Drone Delivery Canada is focused on developing a delivery solution that is not only cost effective but also scalable. It is collaborating with several clients on pilot projects, and this growth stock should be on the radar of most investors.

Analysts expect company sales to reach $3.56 million in 2020. Given its market cap of $156 million, Drone Delivery stock is trading at a forward price-to-sales ratio of almost 44. While this might seem sky-high, investors should note that FLT is forecast to increase sales by a massive 457.6% to $19.85 million in 2021.

A cannabis giant

The third and final company on our list is Canada-based cannabis giant Hexo (TSX:HEXO)(NYSE:HEXO). Hexo stock is trading at $0.99, which is 90% below its record highs.

Earlier this week, BMO Capital analyst Tammy Chen upgraded Hexo stock from “underperform’ to “market perform.” The analyst also assigned a 12-month price target of $1.30 for the stock, which indicates an upside potential of 30% from current prices.

Similar to most other cannabis companies, Hexo continues to grapple with structural issues, including low liquidity and mounting losses. The company’s number of shares outstanding has been diluted by 75% since the start of 2020 as it continues to raise cash.

However, Hexo remains one of the top players in the cannabis space and continues to focus on expansion. It recently received a license from Health Canada for its two million square-feet production capacity in Belleville, Ontario. This licence will help the cannabis giant produce close to 150,000 kg of cannabis annually.
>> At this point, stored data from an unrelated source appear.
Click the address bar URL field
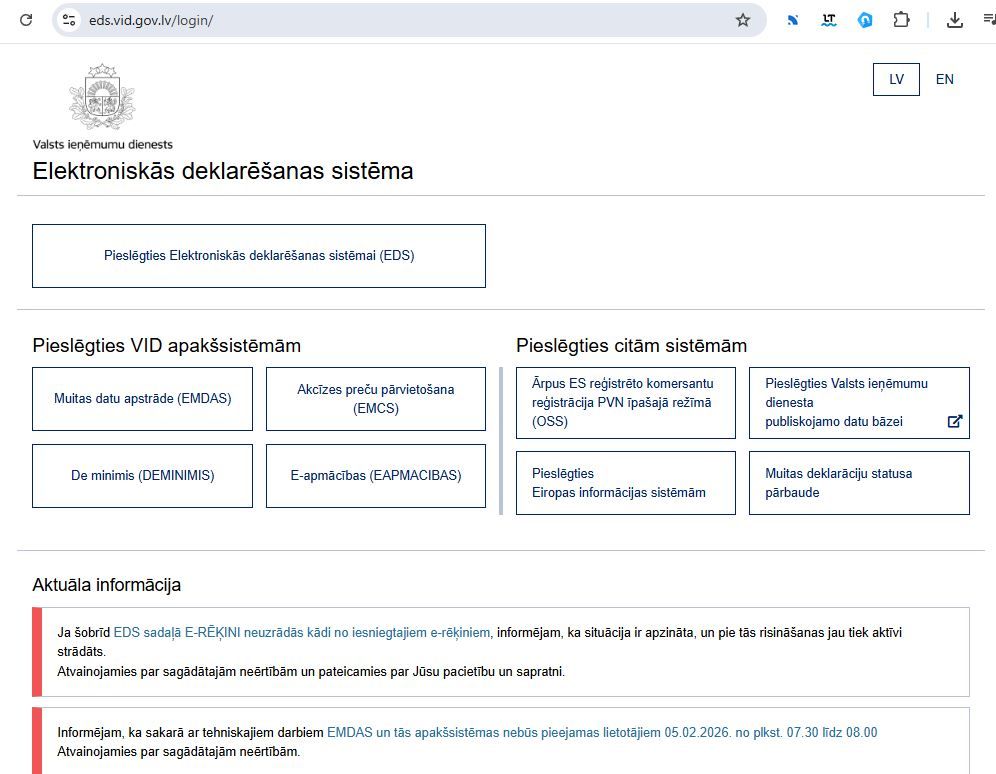996x774 pixels. pos(400,20)
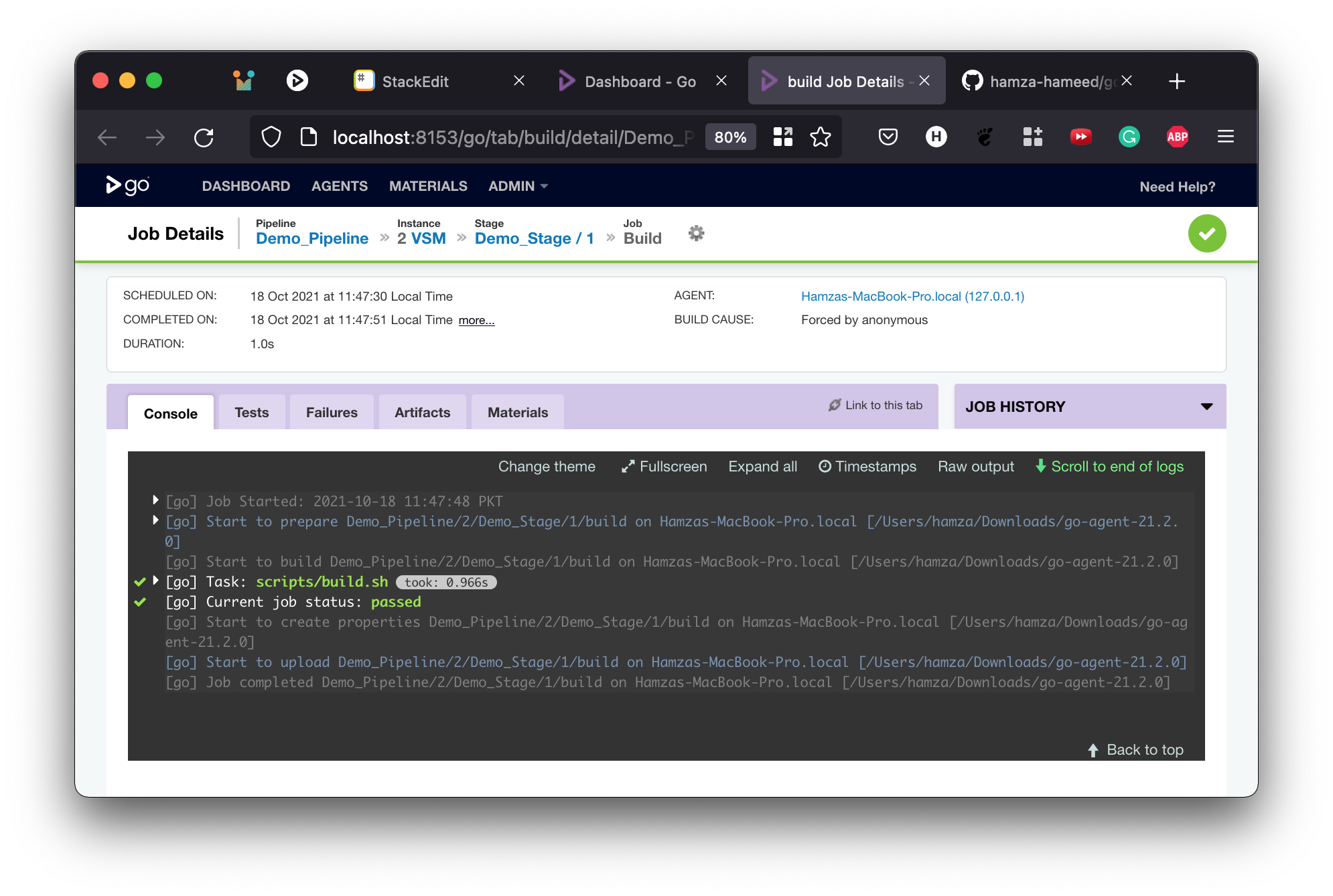Viewport: 1333px width, 896px height.
Task: Click the more... build completion link
Action: (x=477, y=320)

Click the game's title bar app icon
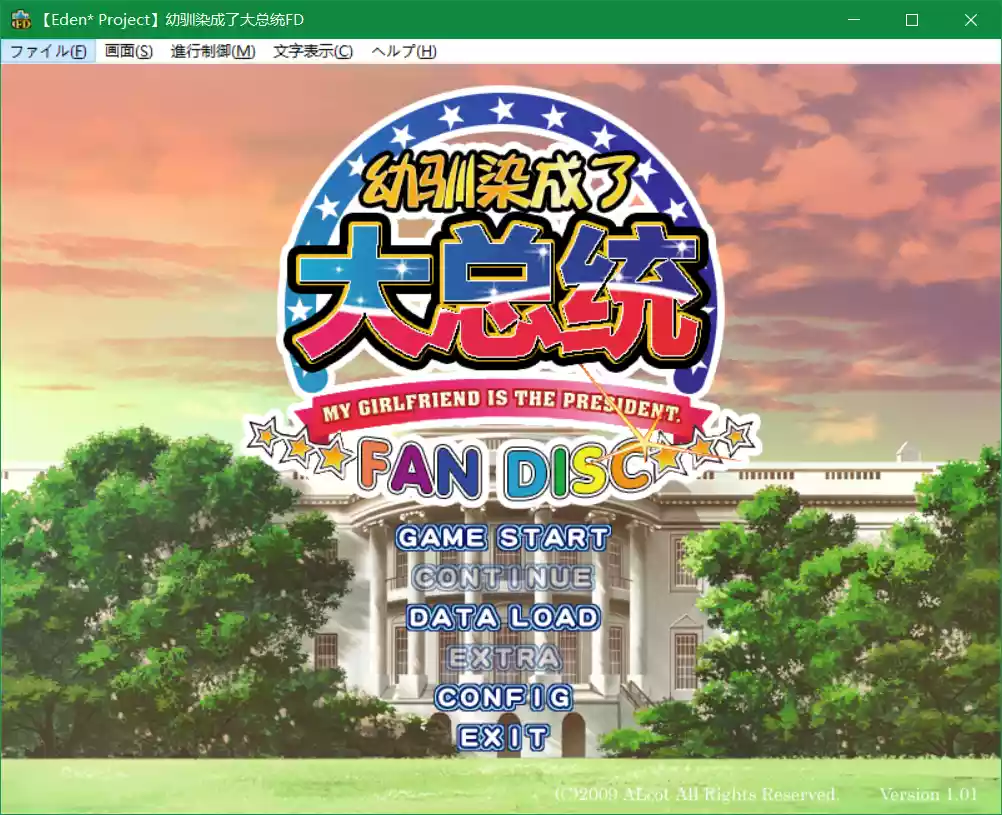(x=20, y=20)
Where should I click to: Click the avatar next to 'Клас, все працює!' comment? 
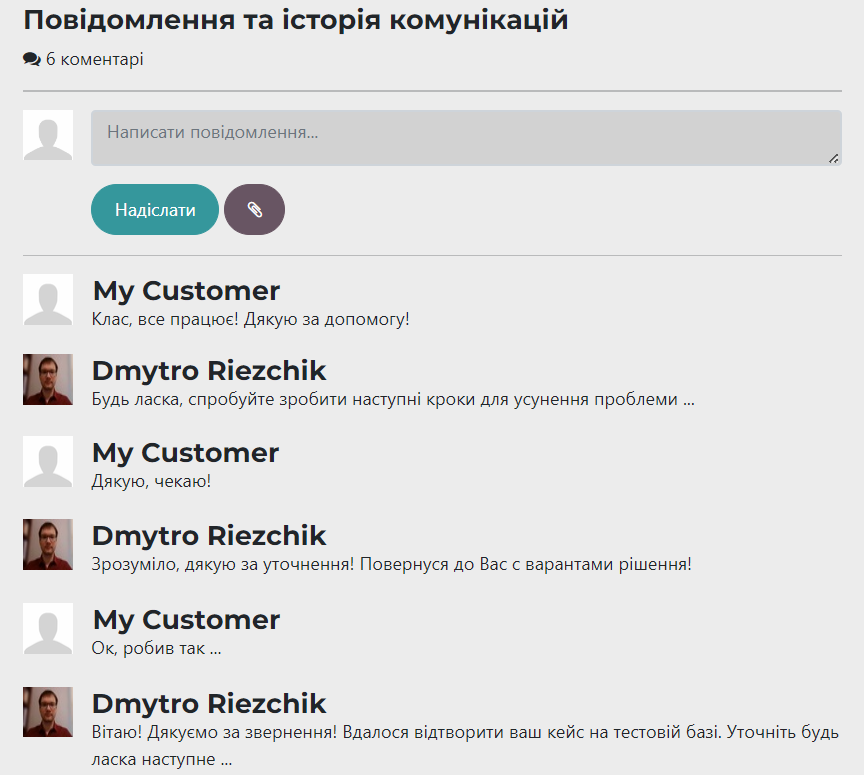(x=48, y=299)
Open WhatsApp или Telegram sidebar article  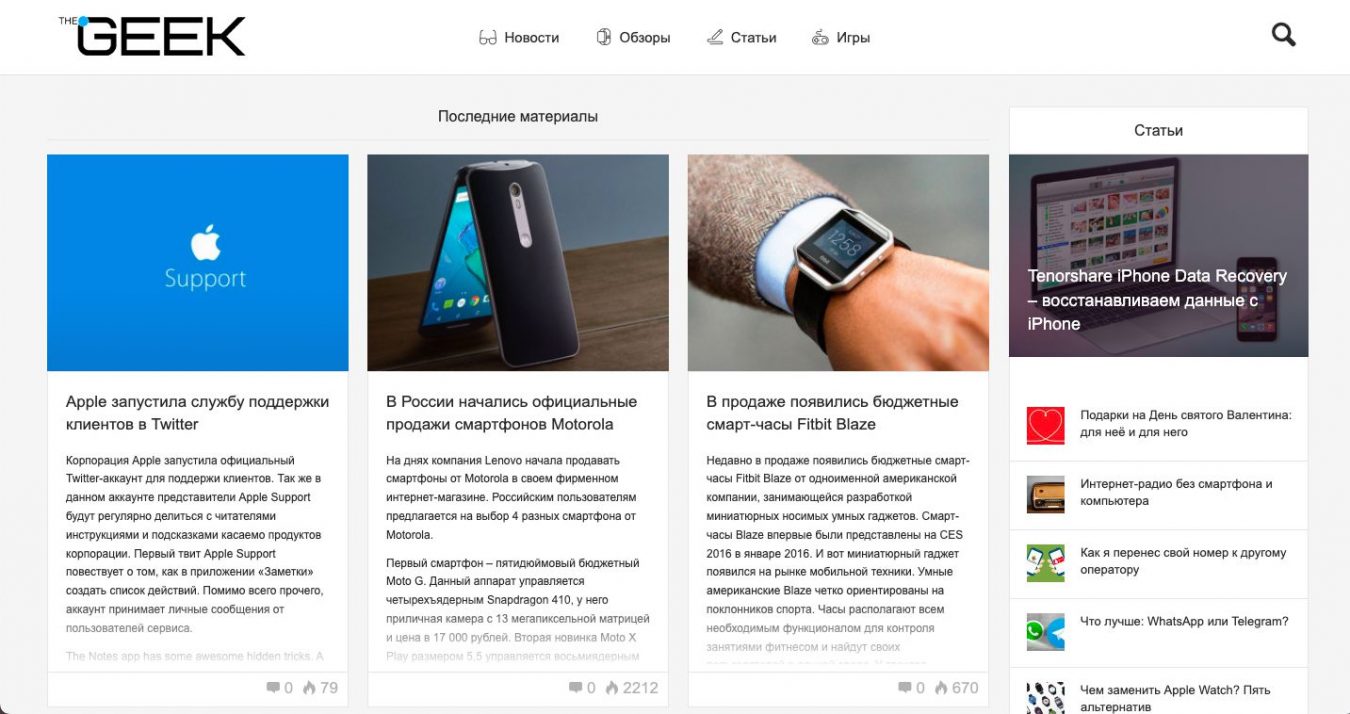click(x=1184, y=621)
In its most recent quarter, Hexo’s sales rose over 100% to $30.1 million, while its net loss fell from $23.2 million to $20.7 million. The company’s improving metrics sent the stock higher post its Q3 results.

The bottom line

As stated above, investing in small-cap stocks carry certain risks. You can view these companies as a starting point for more research and identify similar stocks on the TSX. Low-priced stocks are fickle beasts, so investors should tread with caution.

Speaking of growth stocks...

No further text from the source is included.